Only the lines running from the line with "How do I perform: Open" to the end of the listing below should be copied, exactly, without pictures.
========
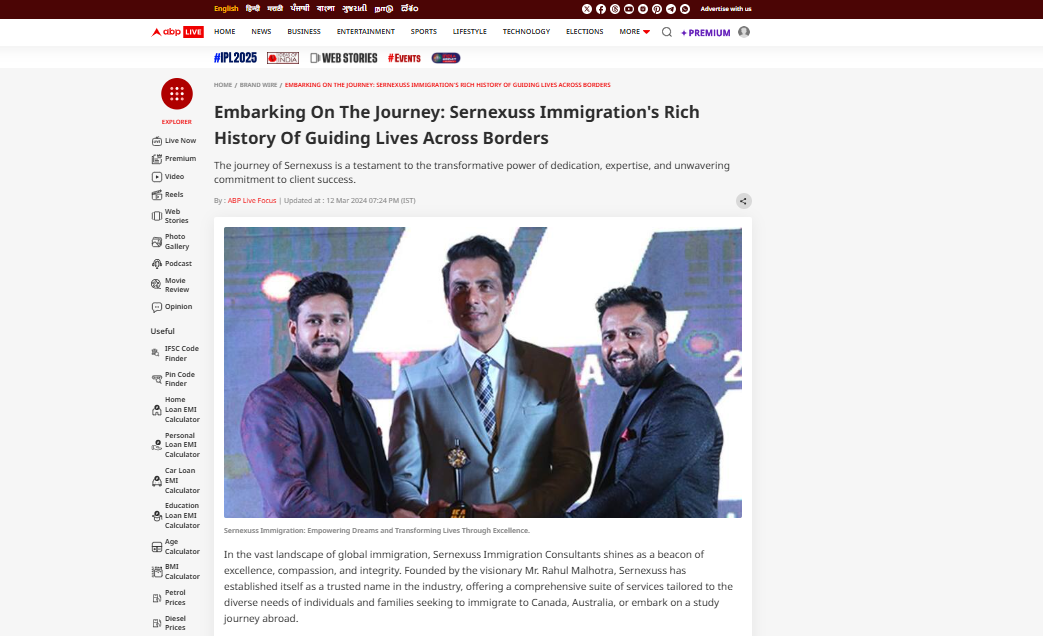This screenshot has width=1043, height=636.
Task: Open the YouTube social icon
Action: point(629,9)
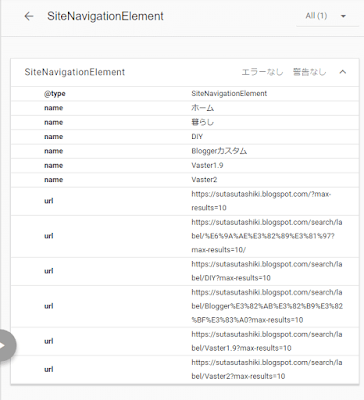Collapse the SiteNavigationElement card chevron
The height and width of the screenshot is (400, 364).
coord(343,72)
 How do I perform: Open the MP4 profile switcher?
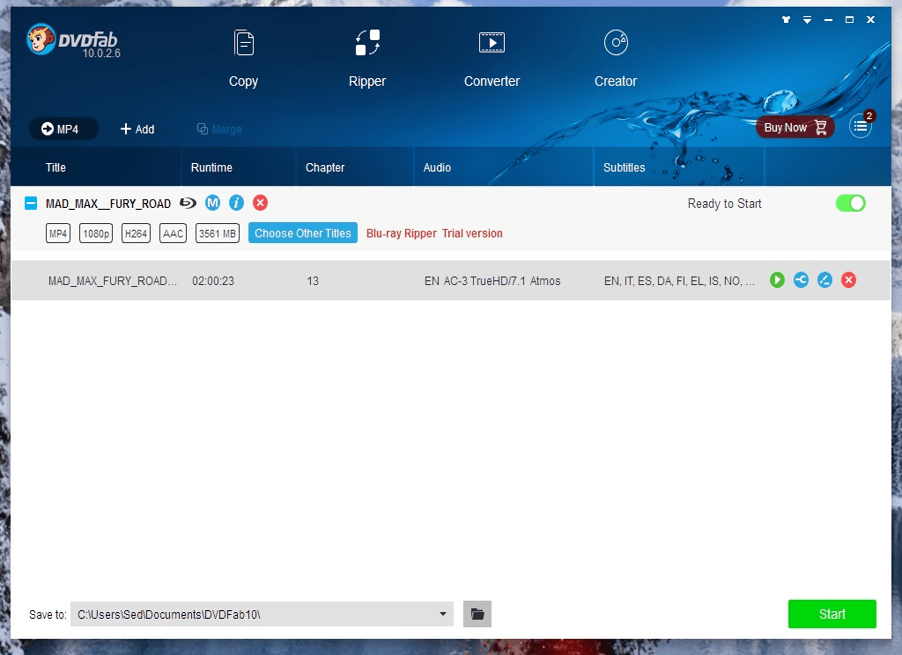click(62, 129)
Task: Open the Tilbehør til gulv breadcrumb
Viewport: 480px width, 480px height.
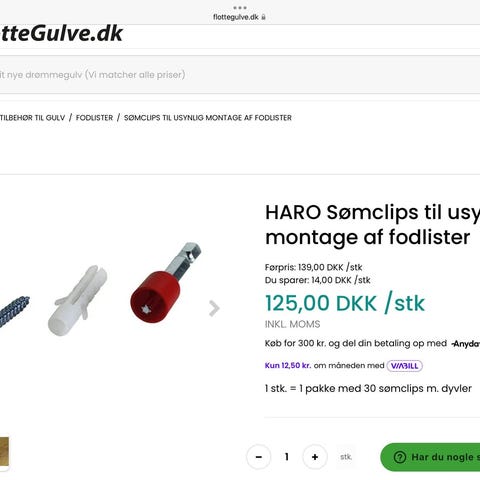Action: pos(33,118)
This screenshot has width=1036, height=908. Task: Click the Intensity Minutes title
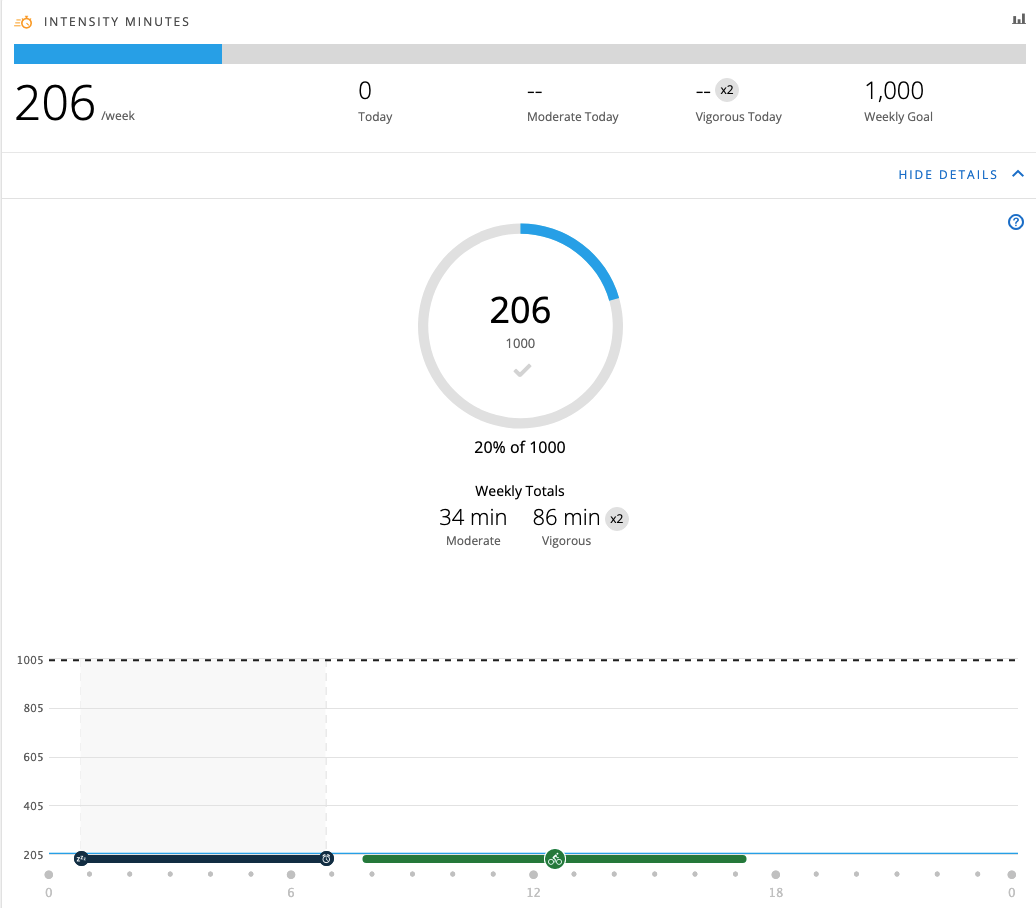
========
The completed task:
 How do I perform: Open the MP4 profile switcher?
click(62, 129)
Task: Open the Tilbehør til gulv breadcrumb
Viewport: 480px width, 480px height.
Action: pos(33,118)
This screenshot has width=1036, height=908. Task: Click the Intensity Minutes title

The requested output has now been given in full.